— AIM A —
Filter the records below, keeping every line that contains the word "which".

— DOCUMENT PASSAGE —
Most of Ian Stevenson’s case write-ups include a chart summarizing the allegedly reborn child’s statements about a past life and about people he or she recognizes. For each of these statements and recognitions, Stevenson lists a witness, if there is one, and the comment of the witness. Typically the chart marches on for eight or ten pages, wearing down your skepticism with the grinding accumulation of names and tiny type. If you take the work of Ian Stevenson at face value, it would be hard to reach any conclusion other than this: Reincarnation happens.

The skeptics tend to dismiss Stevenson’s work a priori; few have taken him on case by case. One who tried was Leonard Angel, then a humanities professor at Douglas College in British Columbia. He chose the case of a Druze boy from Lebanon, Imad Elawar, a case Stevenson has referred to as one of his strongest. Of all the cases in which there is written documentation from the time before the suspected previous personality was located, this is the only one in which Stevenson himself wrote the statements down—thus precluding a fraudulent after-the-fact jotting. Angel complains that Stevenson nowhere sets forth these statements as they were worded by the boy or the parents. Stevenson simply writes that the parents “believed [the boy] to have been one Mahmoud Bouhamzy of Khriby who had a wife called Jamilah [Mahmoud and Jamilah were the names the boy spoke first and most often] and who had been fatally injured by a truck after a quarrel with the driver.”

Stevenson traveled with the family for their first visit to Khriby. He couldn’t find a suitable Mahmoud Bouhamzy; however, upon asking around, he found an Ibrahim Bouhamzy with a mistress named Jamilah. Ibrahim was not run over by a truck, but his relative Said was, though no quarrel was involved. Stevenson concludes that the boy’s parents had made wrong inferences based on his words—though since his write-up does not give the boy’s exact words, it’s hard to know what to think. There’s no explanation of why the name most commonly uttered by the boy would be Mahmoud. The glass slipper fit Ibrahim, and Stevenson proceeded from there.

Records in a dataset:
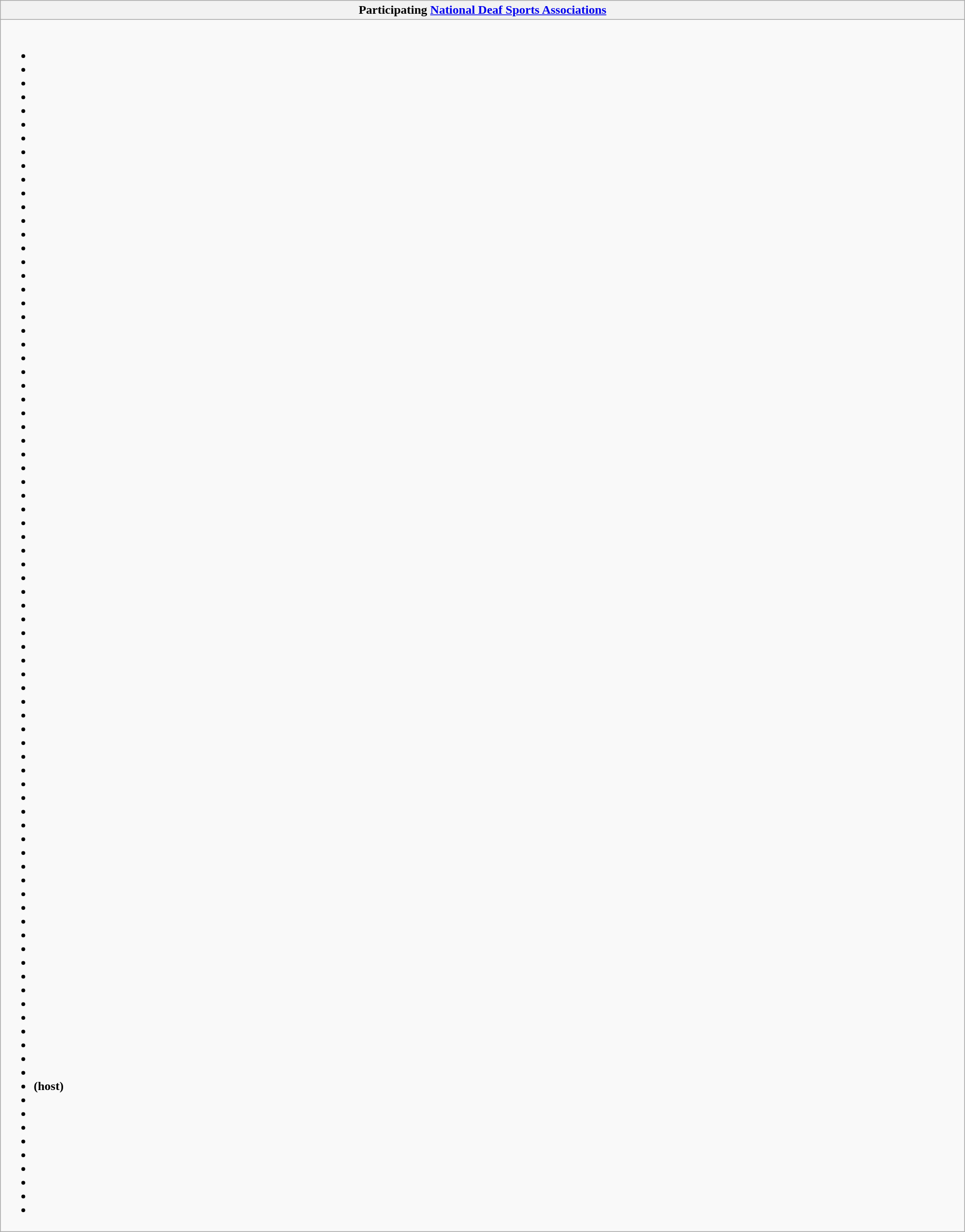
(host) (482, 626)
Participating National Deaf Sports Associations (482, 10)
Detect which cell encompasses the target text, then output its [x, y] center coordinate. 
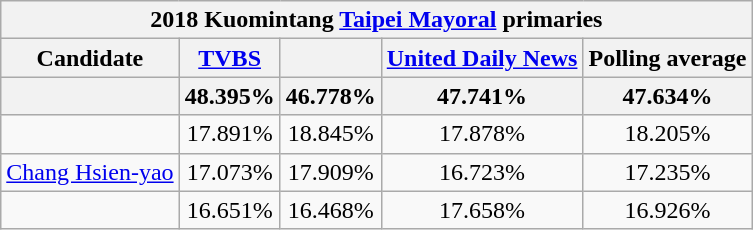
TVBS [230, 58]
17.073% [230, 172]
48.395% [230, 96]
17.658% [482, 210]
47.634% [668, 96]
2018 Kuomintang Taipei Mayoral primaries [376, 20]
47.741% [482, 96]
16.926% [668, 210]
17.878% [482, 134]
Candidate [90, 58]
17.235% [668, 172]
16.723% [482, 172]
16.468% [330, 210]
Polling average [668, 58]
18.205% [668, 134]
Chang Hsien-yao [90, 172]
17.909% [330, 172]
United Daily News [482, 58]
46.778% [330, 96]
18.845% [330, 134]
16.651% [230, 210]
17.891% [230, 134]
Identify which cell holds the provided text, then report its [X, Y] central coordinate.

— AIM B —
Decide whether each statement agrees with the passage on Ian Stevenson's reincarnation research above. For each, answer yes or no and quote the deciding words from the passage. (i) Leonard Angel was a humanities professor at Douglas College in British Columbia. (ii) Ibrahim Bouhamzy was run over by a truck. (iii) Stevenson traveled with the family on their first visit to Khriby.

— RESPONSE A —
Detect which cell encompasses the target text, then output its [x, y] center coordinate. 
Identify which cell holds the provided text, then report its [X, Y] central coordinate.

— RESPONSE B —
(i) Yes: "then a humanities professor at Douglas College in British Columbia"
(ii) No: "Ibrahim was not run over by a truck, but his relative Said was"
(iii) Yes: "Stevenson traveled with the family for their first visit to Khriby."